The Maryknoll Office for Global Concerns is producing a series of two-page policy issue briefs on key global concerns topics. This is an excerpt from the latest brief on U.S. sanctions policy. The following article was published in the March-April 2022 issue of NewsNotes


Economic sanctions are often presented as a nonviolent alternative to military action by governments seeking to influence or coerce foreign leaders. Far from nonviolent, however, many sanctions target non-combatants and result in death on a scale comparable to war. There are many forms of sanctions, targeting different kinds of economic activity, from freezing a corrupt leader’s assets to imposing broad trade embargos. Both their effectiveness and their impact on civilians vary widely.

Economic sanctions became a popular tool of foreign policy during the 1970s and ‘80s when an international program of boycott, divestment, and sanctions was employed against the apartheid regime in South Africa. But the potential of sanctions to devastate vulnerable civilian populations – especially women and children – became evident when U.S.-led United Nations sanctions in Iraq in the 1990s and early 2000s reportedly led to the deaths of over 250,000 Iraqi children.

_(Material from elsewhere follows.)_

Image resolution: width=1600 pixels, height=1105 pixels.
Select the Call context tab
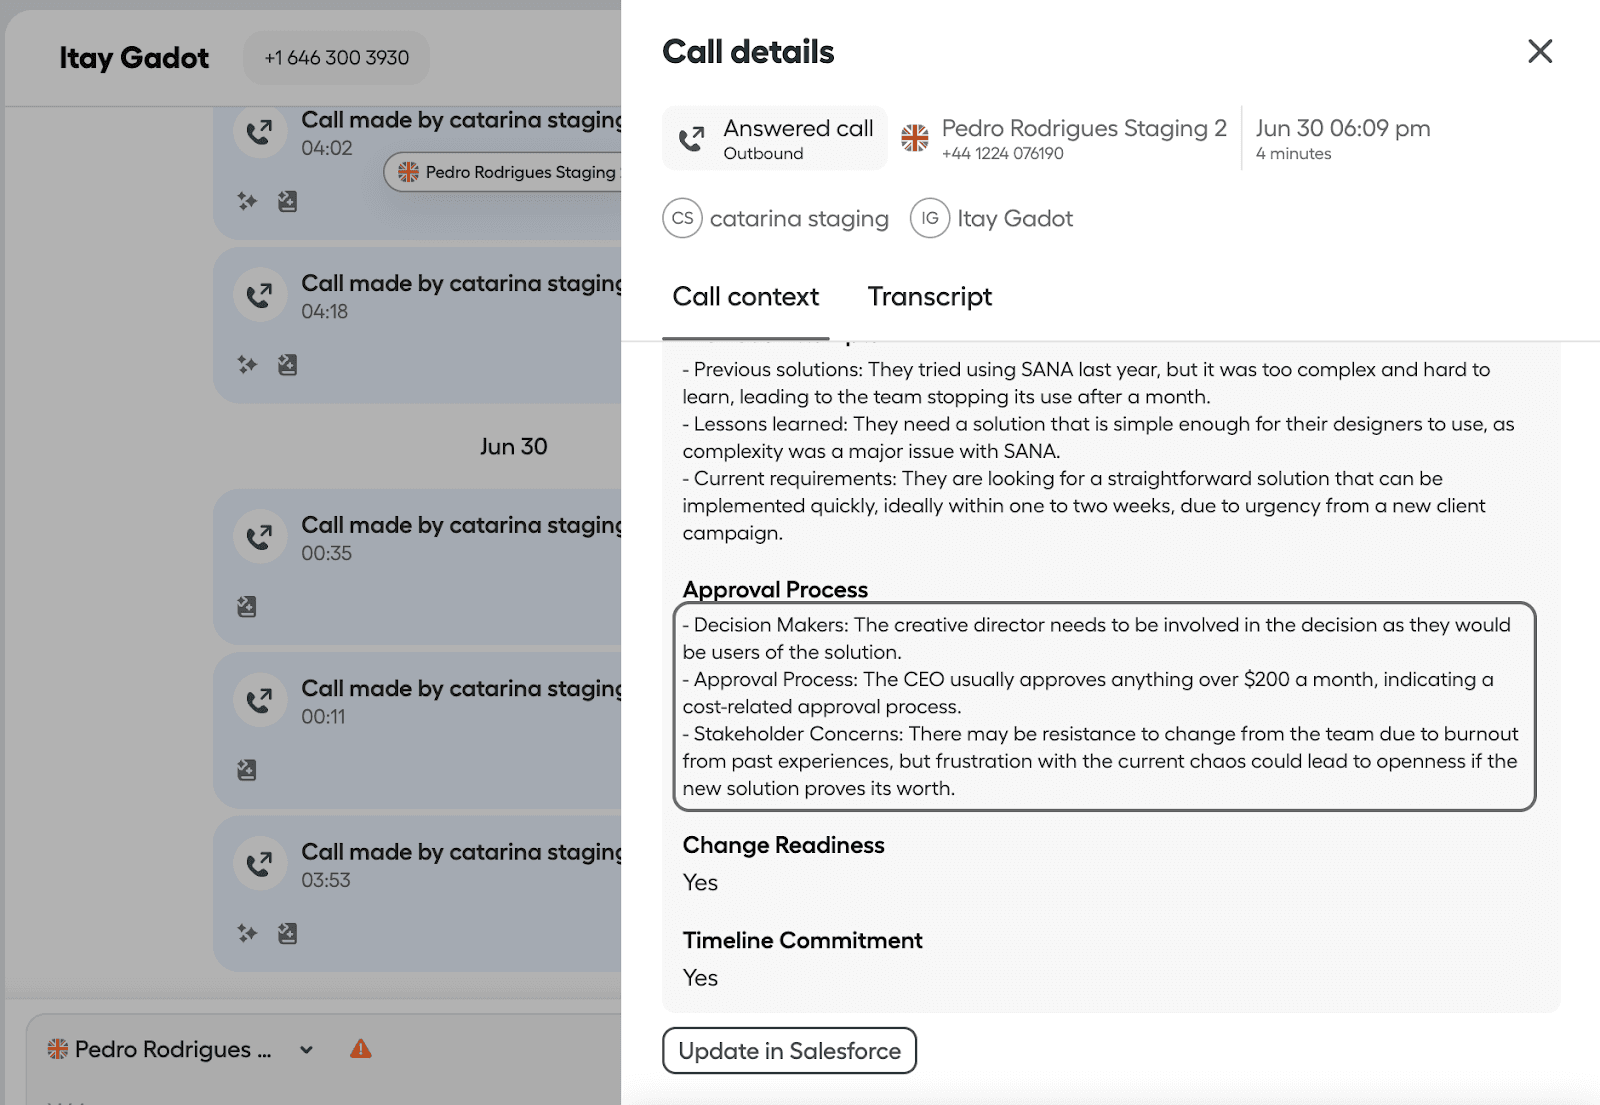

When sanctions are solely punitive and too broad, civilians pay the price. Under current U.S. sanctions in Iran, for example, essential items such as medical goods are exempt, but by targeting institutions such as national banks, shipping, and currency exchanges, sanctions make it exceedingly difficult for hospitals to import needed equipment and medicines. Risk-averse financial institutions are unable to secure assurances that they will not run afoul of sanctions, so they either refuse to do business in sanctioned countries, or charge exorbitant fees to do so, thus driving inflation and making food and medicine unaffordable. 

The impact of sanctions on civilians depends upon a combination of financial, political, and diplomatic factors. After the U.S. withdrawal from Afghanistan, the United States chose to recognize the Taliban as an international terrorist organization subject to sanctions rather than a legitimate government. As a result, desperately needed Afghan government funds were frozen as millions of Afghans faced food insecurity and impending starvation. Despite U.S. efforts to license humanitarian activities, lack of clarity over what activities fall under Taliban rule might violate sanctions inhibited relief efforts.

The United States has increasingly employed sanctions with the express goal of regime change, often explicitly seeking to inflict suffering on civilian populations to provoke them into rising up against their own leaders. Studies have repeatedly found that this strategy has the opposite effect, leading populations to rally around otherwise-unpopular governments in the face of foreign economic aggression. 

Experts suggest sanctions are most effective when employed by international coalitions, in conjunction with other diplomatic efforts, and with a combination of “carrots and sticks” offering the target country a clear path toward having them lifted. Instead, U.S. sanctions have too often been leveled unilaterally, as punishment alone, without accompanying diplomatic efforts. The Iran nuclear agreement exemplified the kind of multifaceted approach most likely to succeed, but the U.S. pulled out of this international agreement in 2017


Too often, the use of sanctions violates Catholic values of nonviolence and just peace by failing both to protect the vulnerable and to effectively advance the cause of reconciliation and sustainable peace. Even when employed with legitimate objectives such as halting corruption, human rights violations, or preparations for war, Catholic social teaching requires that sanctions “be used with great discernment and must be subjected to strict legal and ethical criteria.”  They should be applied:

  • Multilaterally,
  • In conjunction with other diplomatic tools and ongoing dialogue, 
  • With a timetable and clear incentives for positive action, 
  • And must not result in harm to civilians.


Sanctions are a complicated tool of international relations, taking myriad forms and functioning within a wider framework of diplomatic or military action. Faithful citizens must: 

  • discern whether sanctions are being employed strategically and nonviolently, according to the criteria listed above;
  • listen to the voices of ordinary citizens and those who accompany them on the ground in targeted countries; and
  • urge leaders to ease or lift sanctions that threaten civilians either directly or indirectly, especially in response to disasters such as the COVID-19 pandemic.